DIRECTIONS FOR THIS TASK:
Would you print all of the entries word for word?

PROVIDED RECORDS:
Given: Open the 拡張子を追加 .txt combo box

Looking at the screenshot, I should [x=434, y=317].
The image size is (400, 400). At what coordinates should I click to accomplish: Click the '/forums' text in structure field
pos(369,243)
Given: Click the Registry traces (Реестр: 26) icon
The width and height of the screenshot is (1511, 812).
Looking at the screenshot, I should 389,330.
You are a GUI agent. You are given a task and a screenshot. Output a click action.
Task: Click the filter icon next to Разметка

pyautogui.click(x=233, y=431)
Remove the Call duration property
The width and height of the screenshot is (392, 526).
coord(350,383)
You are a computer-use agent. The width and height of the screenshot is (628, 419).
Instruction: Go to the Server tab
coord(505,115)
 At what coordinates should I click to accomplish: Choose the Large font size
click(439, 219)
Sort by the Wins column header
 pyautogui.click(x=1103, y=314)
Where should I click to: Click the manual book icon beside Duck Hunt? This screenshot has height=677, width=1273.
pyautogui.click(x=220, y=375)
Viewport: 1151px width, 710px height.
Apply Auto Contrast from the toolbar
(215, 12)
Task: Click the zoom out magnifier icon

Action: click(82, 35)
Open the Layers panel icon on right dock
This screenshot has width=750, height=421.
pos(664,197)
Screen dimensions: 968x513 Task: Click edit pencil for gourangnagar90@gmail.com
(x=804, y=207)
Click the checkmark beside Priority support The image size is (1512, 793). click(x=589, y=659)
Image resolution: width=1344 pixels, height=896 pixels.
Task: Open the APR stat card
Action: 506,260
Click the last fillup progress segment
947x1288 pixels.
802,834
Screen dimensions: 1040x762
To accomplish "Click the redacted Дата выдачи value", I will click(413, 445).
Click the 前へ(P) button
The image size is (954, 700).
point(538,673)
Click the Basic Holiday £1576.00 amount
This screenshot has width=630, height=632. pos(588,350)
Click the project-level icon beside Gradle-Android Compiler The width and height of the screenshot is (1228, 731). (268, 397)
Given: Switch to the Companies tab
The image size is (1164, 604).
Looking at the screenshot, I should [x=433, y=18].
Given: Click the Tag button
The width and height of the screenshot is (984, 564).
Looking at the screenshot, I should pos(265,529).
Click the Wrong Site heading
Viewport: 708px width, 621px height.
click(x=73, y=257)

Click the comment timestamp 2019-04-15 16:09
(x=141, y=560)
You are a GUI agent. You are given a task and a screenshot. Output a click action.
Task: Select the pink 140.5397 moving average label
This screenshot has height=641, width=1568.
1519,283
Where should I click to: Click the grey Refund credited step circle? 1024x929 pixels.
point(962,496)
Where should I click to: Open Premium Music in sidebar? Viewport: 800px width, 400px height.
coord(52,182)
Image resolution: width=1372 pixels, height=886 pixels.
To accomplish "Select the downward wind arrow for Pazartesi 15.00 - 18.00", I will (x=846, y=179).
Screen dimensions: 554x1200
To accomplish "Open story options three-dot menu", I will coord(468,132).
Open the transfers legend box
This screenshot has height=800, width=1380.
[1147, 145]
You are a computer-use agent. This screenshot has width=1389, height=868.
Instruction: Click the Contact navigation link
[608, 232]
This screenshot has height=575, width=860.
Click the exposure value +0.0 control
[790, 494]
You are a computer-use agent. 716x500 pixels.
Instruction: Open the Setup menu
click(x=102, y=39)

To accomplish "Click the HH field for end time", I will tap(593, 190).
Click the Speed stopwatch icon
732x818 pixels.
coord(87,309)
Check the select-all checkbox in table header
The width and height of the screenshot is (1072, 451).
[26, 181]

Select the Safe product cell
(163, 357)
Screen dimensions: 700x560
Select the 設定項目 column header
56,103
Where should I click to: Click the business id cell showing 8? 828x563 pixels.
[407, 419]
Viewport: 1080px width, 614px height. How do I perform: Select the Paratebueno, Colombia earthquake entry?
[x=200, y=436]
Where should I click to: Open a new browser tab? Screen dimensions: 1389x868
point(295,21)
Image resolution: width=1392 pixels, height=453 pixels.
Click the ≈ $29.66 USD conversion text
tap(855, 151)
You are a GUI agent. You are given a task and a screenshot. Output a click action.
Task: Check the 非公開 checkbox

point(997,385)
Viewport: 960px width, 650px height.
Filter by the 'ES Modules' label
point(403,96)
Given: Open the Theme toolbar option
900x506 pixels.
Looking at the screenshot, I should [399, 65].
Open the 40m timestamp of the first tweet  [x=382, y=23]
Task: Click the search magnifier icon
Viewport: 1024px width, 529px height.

RESPONSE:
Given: Open the 拡張子を追加 .txt combo box

Looking at the screenshot, I should [x=434, y=317].
The image size is (400, 400). At what coordinates should I click to accomplish: Click the '/forums' text in structure field
pos(369,243)
Given: Click the Registry traces (Реестр: 26) icon
The width and height of the screenshot is (1511, 812).
Looking at the screenshot, I should 389,330.
You are a GUI agent. You are given a task and a screenshot. Output a click action.
Task: Click the filter icon next to Разметка

pyautogui.click(x=233, y=431)
Remove the Call duration property
The width and height of the screenshot is (392, 526).
coord(350,383)
You are a computer-use agent. The width and height of the screenshot is (628, 419).
Instruction: Go to the Server tab
coord(505,115)
 At what coordinates should I click to accomplish: Choose the Large font size
click(439, 219)
Sort by the Wins column header
 pyautogui.click(x=1103, y=314)
Where should I click to: Click the manual book icon beside Duck Hunt? This screenshot has height=677, width=1273.
pyautogui.click(x=220, y=375)
Viewport: 1151px width, 710px height.
Apply Auto Contrast from the toolbar
(215, 12)
Task: Click the zoom out magnifier icon

Action: click(82, 35)
Open the Layers panel icon on right dock
This screenshot has width=750, height=421.
pos(664,197)
Screen dimensions: 968x513 Task: Click edit pencil for gourangnagar90@gmail.com
(x=804, y=207)
Click the checkmark beside Priority support The image size is (1512, 793). click(x=589, y=659)
Image resolution: width=1344 pixels, height=896 pixels.
Task: Open the APR stat card
Action: 506,260
Click the last fillup progress segment
947x1288 pixels.
802,834
Screen dimensions: 1040x762
To accomplish "Click the redacted Дата выдачи value", I will click(413, 445).
Click the 前へ(P) button
The image size is (954, 700).
point(538,673)
Click the Basic Holiday £1576.00 amount
This screenshot has width=630, height=632. pos(588,350)
Click the project-level icon beside Gradle-Android Compiler The width and height of the screenshot is (1228, 731). (268, 397)
Given: Switch to the Companies tab
The image size is (1164, 604).
Looking at the screenshot, I should [x=433, y=18].
Given: Click the Tag button
The width and height of the screenshot is (984, 564).
Looking at the screenshot, I should pos(265,529).
Click the Wrong Site heading
Viewport: 708px width, 621px height.
click(x=73, y=257)

Click the comment timestamp 2019-04-15 16:09
(x=141, y=560)
You are a GUI agent. You are given a task and a screenshot. Output a click action.
Task: Select the pink 140.5397 moving average label
This screenshot has height=641, width=1568.
1519,283
Where should I click to: Click the grey Refund credited step circle? 1024x929 pixels.
point(962,496)
Where should I click to: Open Premium Music in sidebar? Viewport: 800px width, 400px height.
coord(52,182)
Image resolution: width=1372 pixels, height=886 pixels.
To accomplish "Select the downward wind arrow for Pazartesi 15.00 - 18.00", I will (x=846, y=179).
Screen dimensions: 554x1200
To accomplish "Open story options three-dot menu", I will coord(468,132).
Open the transfers legend box
This screenshot has height=800, width=1380.
[1147, 145]
You are a computer-use agent. This screenshot has width=1389, height=868.
Instruction: Click the Contact navigation link
[608, 232]
This screenshot has height=575, width=860.
Click the exposure value +0.0 control
[790, 494]
You are a computer-use agent. 716x500 pixels.
Instruction: Open the Setup menu
click(x=102, y=39)

To accomplish "Click the HH field for end time", I will tap(593, 190).
Click the Speed stopwatch icon
732x818 pixels.
coord(87,309)
Check the select-all checkbox in table header
The width and height of the screenshot is (1072, 451).
[26, 181]

Select the Safe product cell
(163, 357)
Screen dimensions: 700x560
Select the 設定項目 column header
56,103
Where should I click to: Click the business id cell showing 8? 828x563 pixels.
[407, 419]
Viewport: 1080px width, 614px height. How do I perform: Select the Paratebueno, Colombia earthquake entry?
[x=200, y=436]
Where should I click to: Open a new browser tab? Screen dimensions: 1389x868
point(295,21)
Image resolution: width=1392 pixels, height=453 pixels.
Click the ≈ $29.66 USD conversion text
tap(855, 151)
You are a GUI agent. You are given a task and a screenshot. Output a click action.
Task: Check the 非公開 checkbox

point(997,385)
Viewport: 960px width, 650px height.
Filter by the 'ES Modules' label
point(403,96)
Given: Open the Theme toolbar option
900x506 pixels.
Looking at the screenshot, I should [399, 65].
Open the 40m timestamp of the first tweet  [x=382, y=23]
Task: Click the search magnifier icon
Viewport: 1024px width, 529px height.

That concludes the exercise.